▸ **Source data**:
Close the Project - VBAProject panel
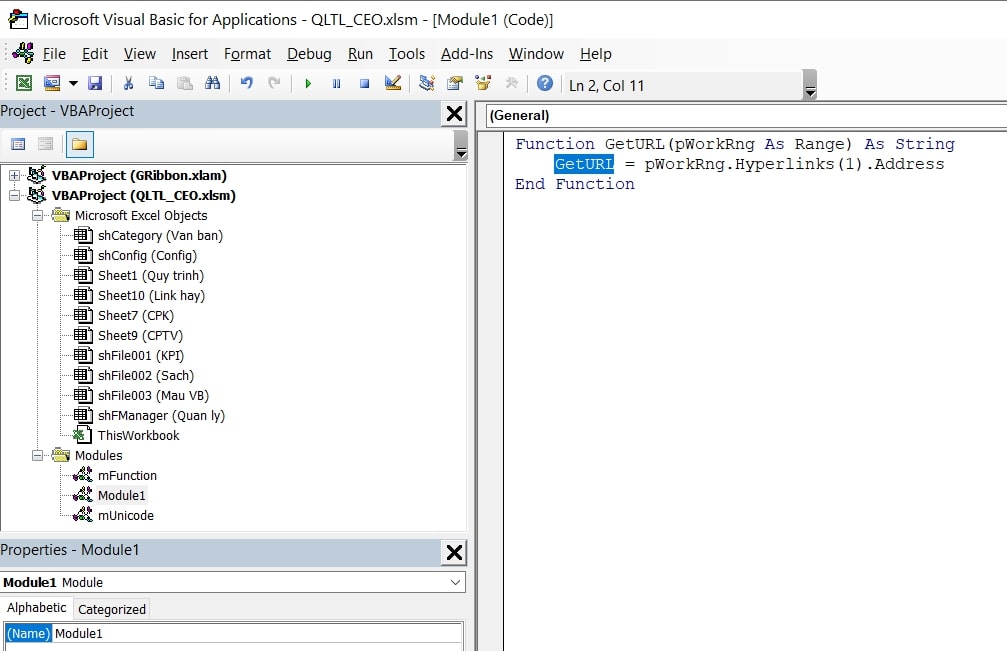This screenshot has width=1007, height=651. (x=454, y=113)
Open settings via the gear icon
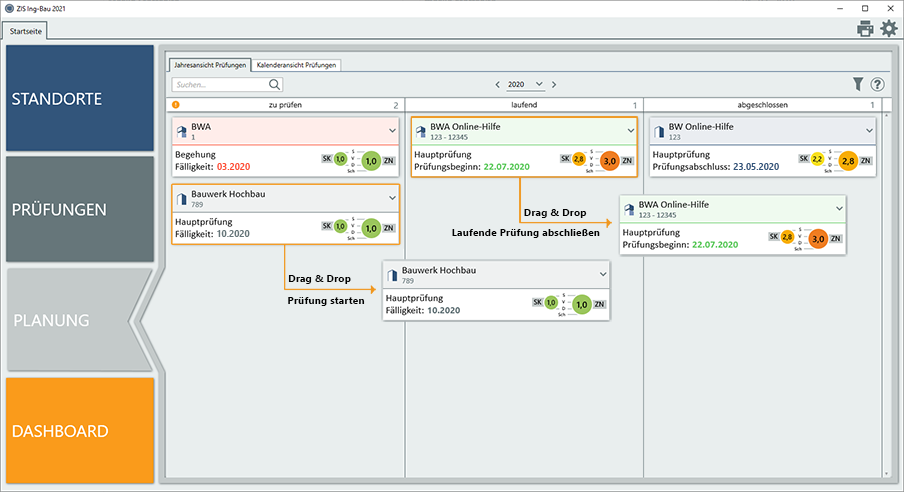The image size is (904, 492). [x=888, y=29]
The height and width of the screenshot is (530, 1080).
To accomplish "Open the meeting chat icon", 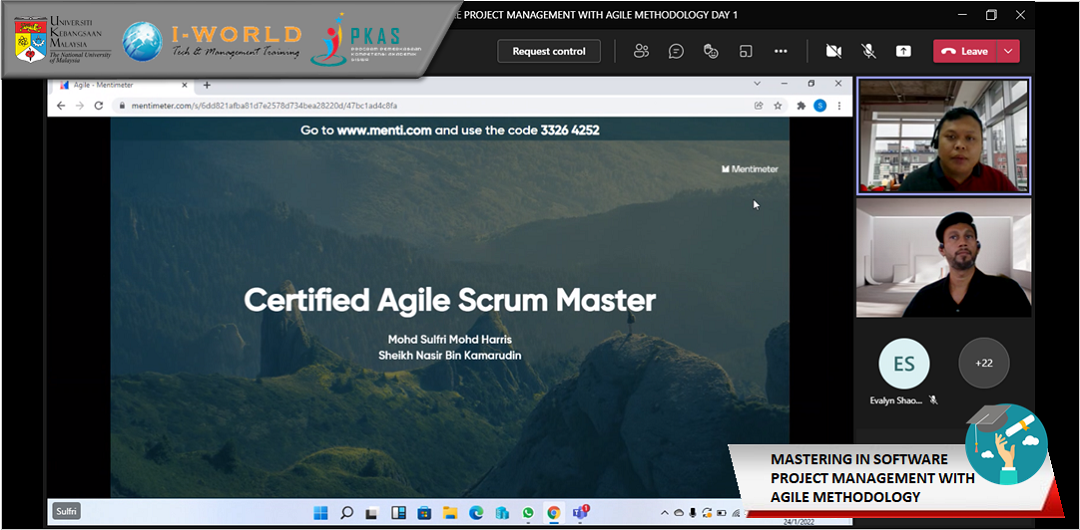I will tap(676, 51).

* * *

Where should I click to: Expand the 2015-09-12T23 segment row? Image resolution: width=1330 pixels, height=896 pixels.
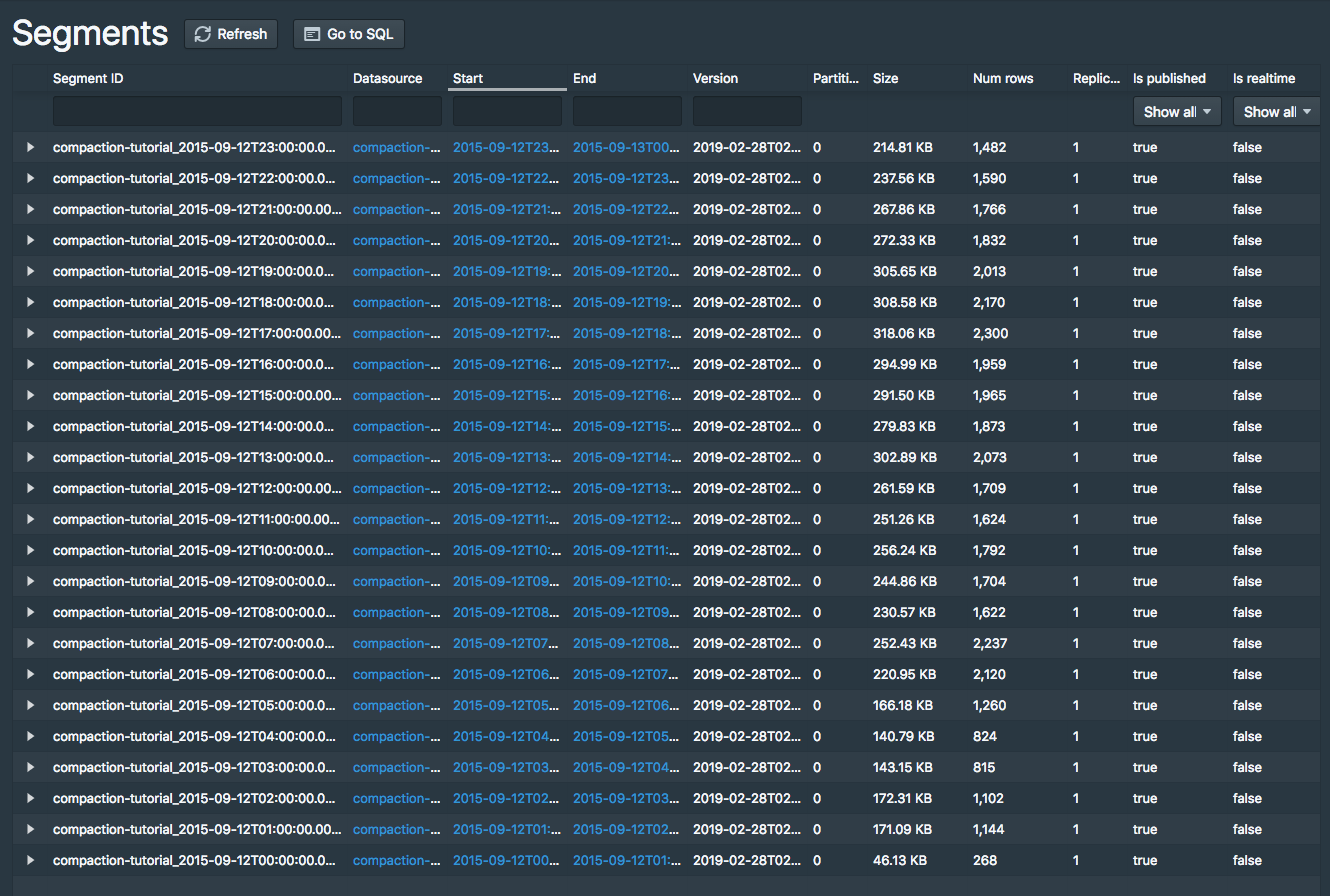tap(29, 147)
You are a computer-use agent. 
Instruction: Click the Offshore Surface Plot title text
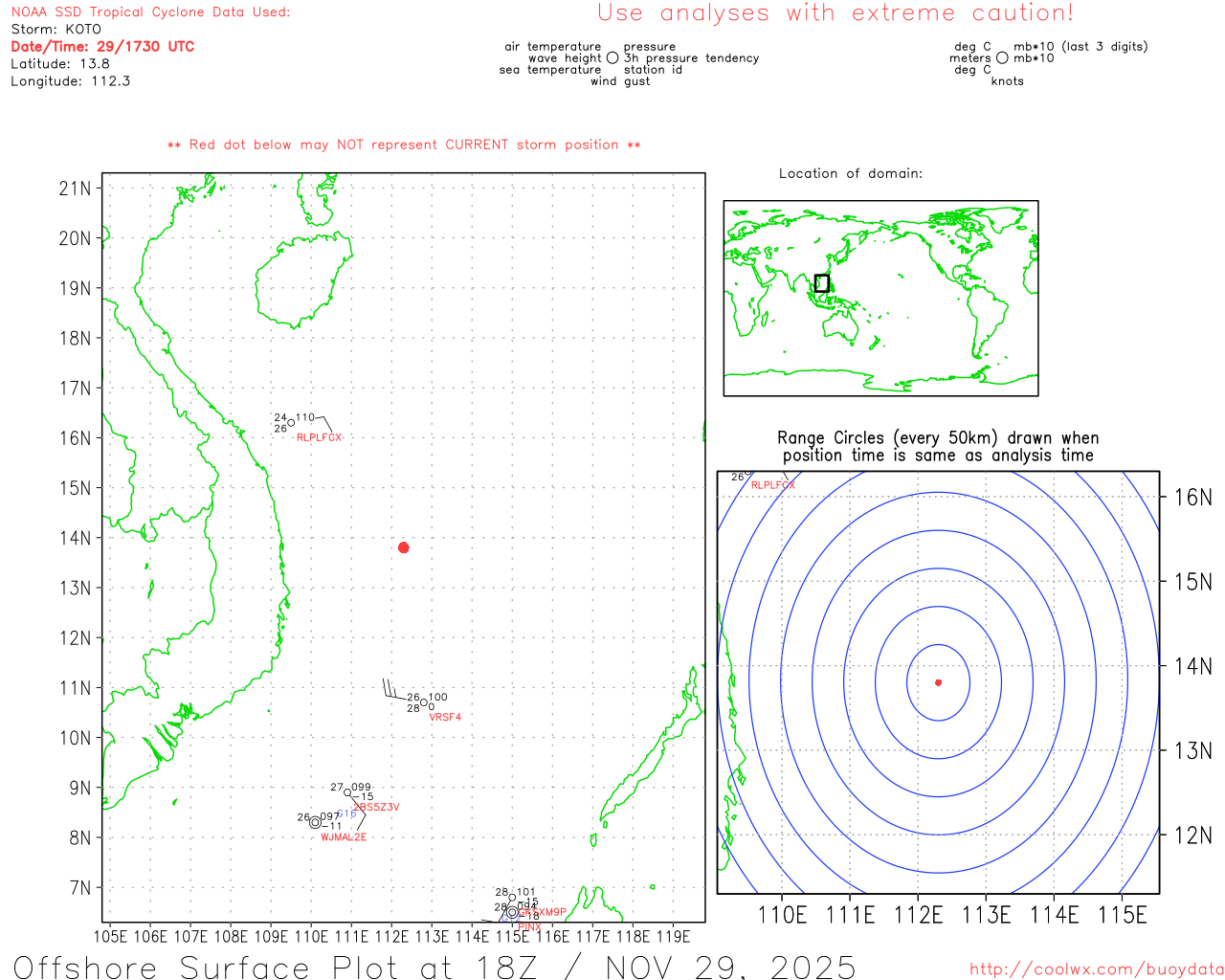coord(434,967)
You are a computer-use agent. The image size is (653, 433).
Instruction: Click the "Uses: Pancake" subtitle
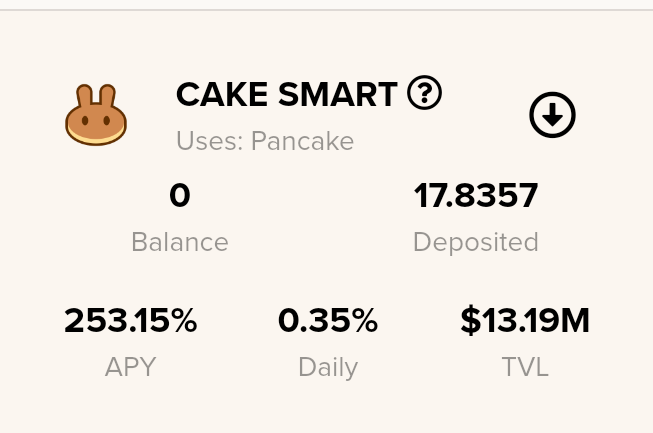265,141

* * *

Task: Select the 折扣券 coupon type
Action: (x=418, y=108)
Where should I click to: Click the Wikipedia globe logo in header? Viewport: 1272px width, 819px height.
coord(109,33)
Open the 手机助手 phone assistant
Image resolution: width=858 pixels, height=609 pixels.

▸ **Work order**:
Where a line in the listing above includes the string "computer", copy that line.

▸ **Exercise response**:
You are a computer-use agent. 
You are a computer-use agent. The image size is (653, 433).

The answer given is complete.